**Task brief**
Report every line of the records below that contains the word "computer".

Material for this task section start

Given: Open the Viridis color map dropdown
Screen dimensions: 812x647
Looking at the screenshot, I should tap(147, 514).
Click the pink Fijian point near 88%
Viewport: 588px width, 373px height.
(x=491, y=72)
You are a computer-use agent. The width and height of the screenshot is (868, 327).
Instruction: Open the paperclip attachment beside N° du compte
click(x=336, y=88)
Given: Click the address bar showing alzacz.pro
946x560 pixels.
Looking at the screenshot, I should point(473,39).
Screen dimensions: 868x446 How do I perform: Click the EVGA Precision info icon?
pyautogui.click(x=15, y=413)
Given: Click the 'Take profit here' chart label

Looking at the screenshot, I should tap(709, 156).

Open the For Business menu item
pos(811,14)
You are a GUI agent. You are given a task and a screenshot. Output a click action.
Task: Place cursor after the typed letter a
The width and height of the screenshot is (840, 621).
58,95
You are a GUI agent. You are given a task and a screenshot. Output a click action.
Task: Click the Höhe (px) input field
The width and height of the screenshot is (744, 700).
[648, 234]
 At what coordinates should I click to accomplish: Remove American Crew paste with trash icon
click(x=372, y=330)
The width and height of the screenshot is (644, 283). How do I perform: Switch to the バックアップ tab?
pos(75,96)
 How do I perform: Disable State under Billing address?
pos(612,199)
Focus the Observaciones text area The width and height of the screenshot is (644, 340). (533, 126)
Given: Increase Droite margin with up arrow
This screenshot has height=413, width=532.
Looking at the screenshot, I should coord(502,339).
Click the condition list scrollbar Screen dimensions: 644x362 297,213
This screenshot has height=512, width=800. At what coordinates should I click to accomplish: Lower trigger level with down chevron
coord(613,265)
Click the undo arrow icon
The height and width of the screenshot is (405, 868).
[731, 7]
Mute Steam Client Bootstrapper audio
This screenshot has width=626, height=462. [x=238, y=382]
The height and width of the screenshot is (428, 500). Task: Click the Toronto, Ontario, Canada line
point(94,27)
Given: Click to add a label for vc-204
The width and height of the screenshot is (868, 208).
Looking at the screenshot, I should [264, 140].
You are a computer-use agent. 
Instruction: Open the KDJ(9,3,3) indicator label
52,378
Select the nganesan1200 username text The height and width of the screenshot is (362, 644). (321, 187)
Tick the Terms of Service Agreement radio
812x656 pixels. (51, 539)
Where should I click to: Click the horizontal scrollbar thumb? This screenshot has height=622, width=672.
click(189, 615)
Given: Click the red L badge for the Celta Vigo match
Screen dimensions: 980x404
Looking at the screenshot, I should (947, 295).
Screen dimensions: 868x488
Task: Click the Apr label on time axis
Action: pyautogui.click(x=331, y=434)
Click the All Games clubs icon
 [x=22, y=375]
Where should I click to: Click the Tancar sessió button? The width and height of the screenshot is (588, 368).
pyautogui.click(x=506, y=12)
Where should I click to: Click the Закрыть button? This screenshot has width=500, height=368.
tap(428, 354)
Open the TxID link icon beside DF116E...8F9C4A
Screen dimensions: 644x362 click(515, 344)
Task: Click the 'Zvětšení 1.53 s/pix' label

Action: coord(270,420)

Material for this task section end

**Solution for this exercise**
You are a computer-use agent. The width and height of the screenshot is (868, 327).
You are a computer-use agent. 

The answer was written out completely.